In the middle of the 1st millennium, Slavs began to invade the Baltic territory of the Dnieper Balts along the Dnieper and its tributaries. In the 7th century, the Slavs, that previously only lived in Right-bank Ukraine, started invading the Baltic lands in the eastern Dnieper basin. Since the 7th and 8th centuries, the linguistic and cultural Slavicisation of Dnieper Balts was accelerated by the conversion of the multilingual tribes living in Ruthenia to Eastern Orthodoxy. By the early 9th century, only small numbers of Slavs had gone into Upper Dnieper and the majority were still Balts, with the Slavs mostly settling near Gnezdovo.

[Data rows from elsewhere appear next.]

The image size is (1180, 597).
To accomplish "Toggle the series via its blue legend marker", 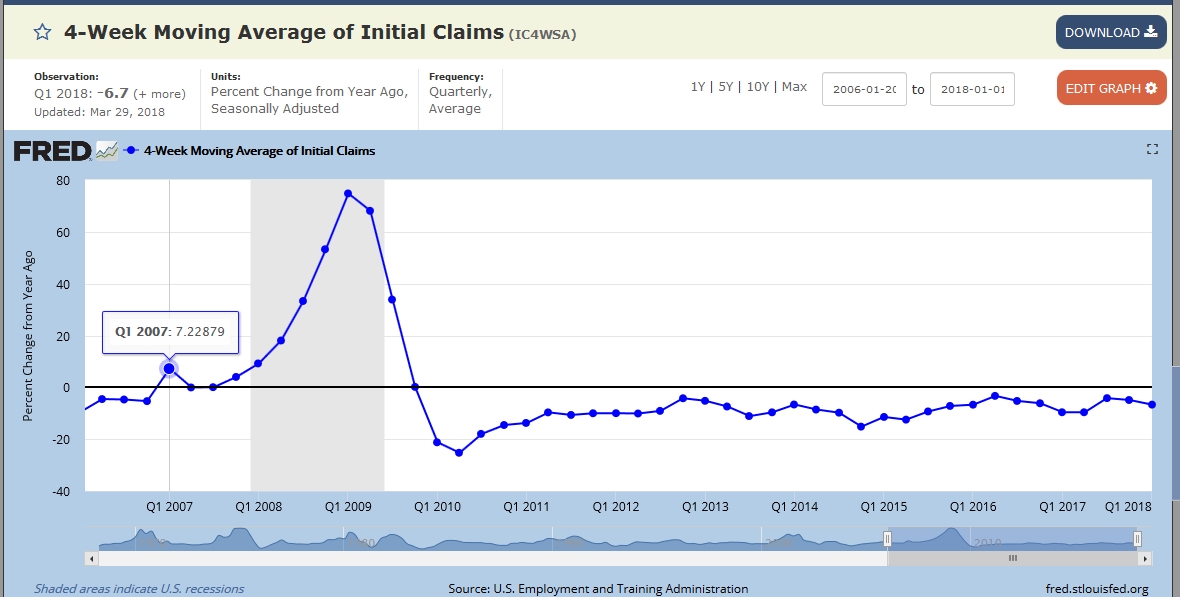I will point(132,151).
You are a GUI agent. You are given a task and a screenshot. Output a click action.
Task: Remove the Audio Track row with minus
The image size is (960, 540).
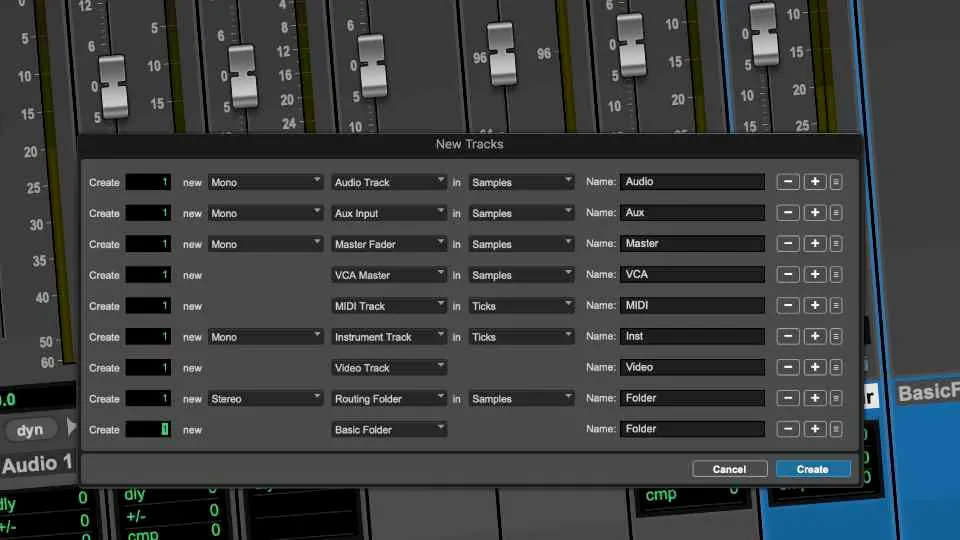point(788,182)
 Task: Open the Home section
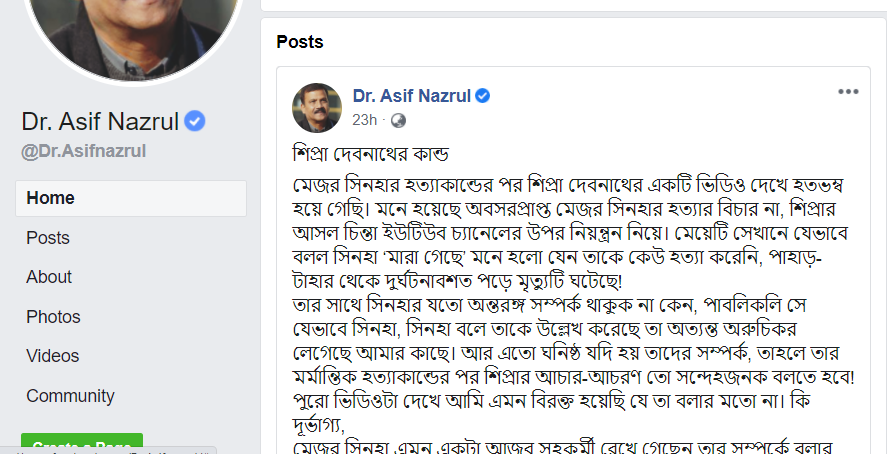click(50, 198)
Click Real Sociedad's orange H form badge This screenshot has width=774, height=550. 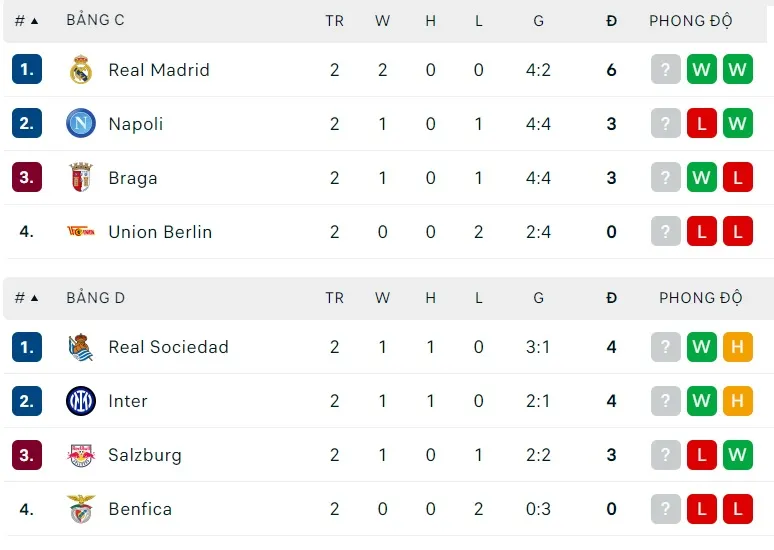coord(737,347)
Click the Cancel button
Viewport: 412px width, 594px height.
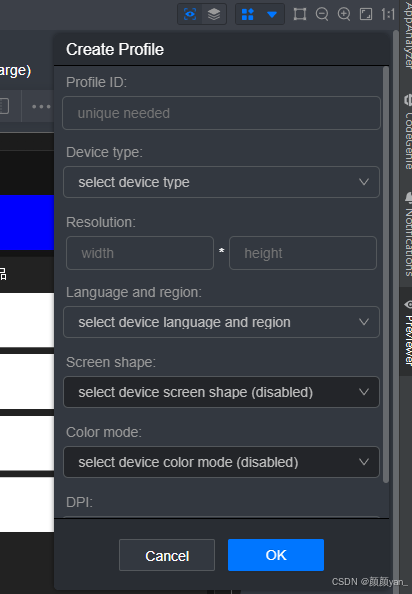pyautogui.click(x=167, y=555)
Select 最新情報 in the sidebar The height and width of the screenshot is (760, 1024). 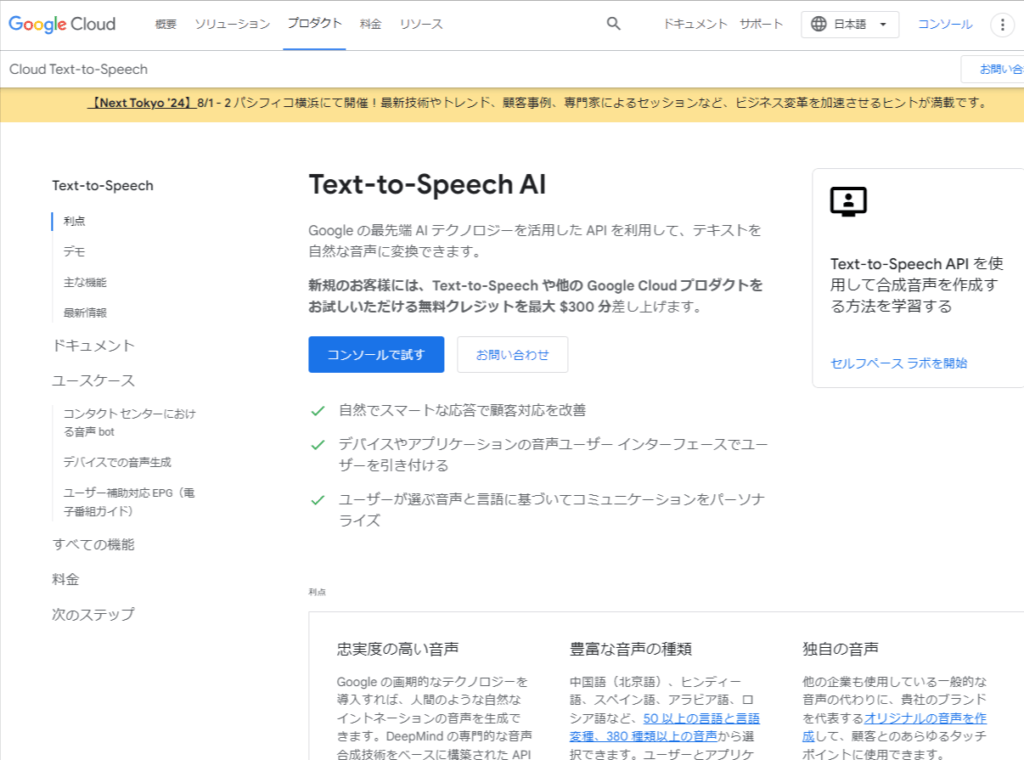[x=83, y=312]
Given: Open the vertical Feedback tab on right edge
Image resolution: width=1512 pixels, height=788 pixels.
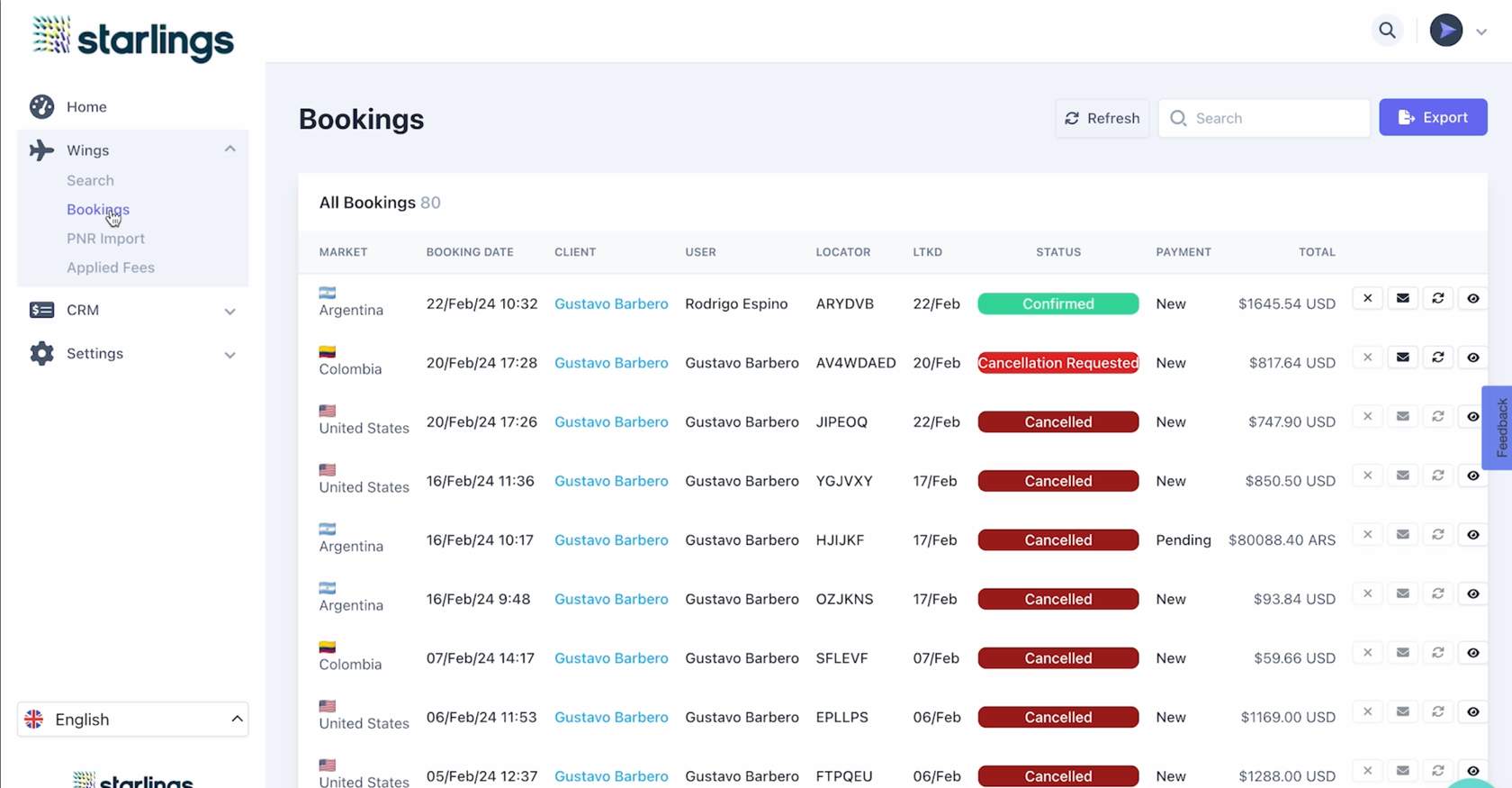Looking at the screenshot, I should [1499, 428].

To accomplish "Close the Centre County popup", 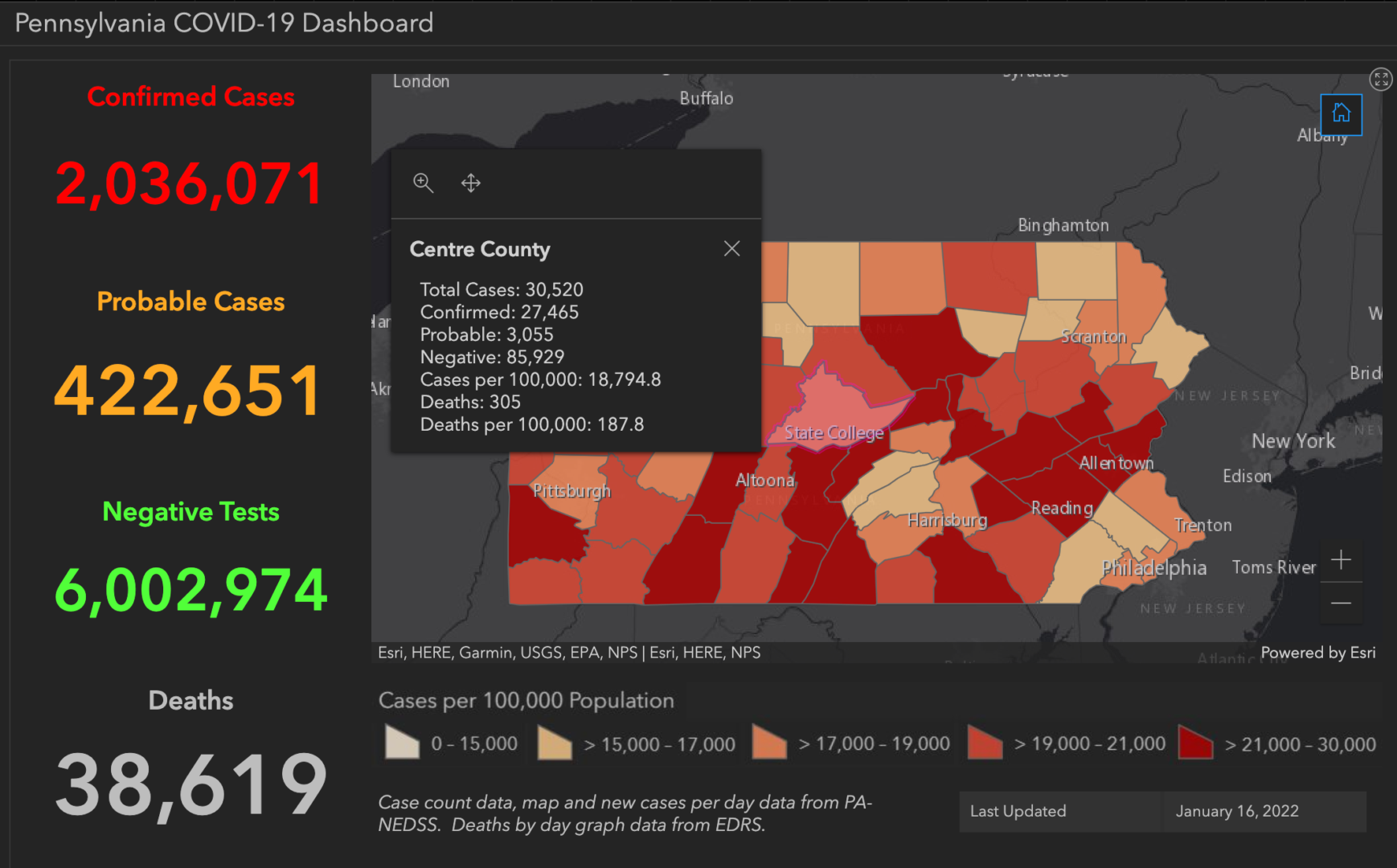I will tap(731, 248).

Some researchers believe that after the Christianization of Kievan Rus' in 988, part of the Dnieper Balts retreated westwards, eventually merging into Lithuanians and Latgalians. In the 9th and 10th centuries, the majority of the Dnieper Balts were separated from the other Balts living in the west by Slavic migrants moving north on the Dnieper banks. In the 11th and 12th centuries, out of the Dnieper Balts, only the Eastern Galindians remained undestroyed by the eastern Slavs.
The Lithuanian professor Zigmas Zinkevičius writes that:It is thought that the Dnieper Balts, just as the other Balts living to the east from present-day Lithuania and Latvia, had an important influence on the Slavs who moved to these lands and the formation of East Slavic as a separate linguistic group.

== Religion ==

According to some researchers, the pagan religion of the Dnieper Balts included the veneration of pillars with bear heads.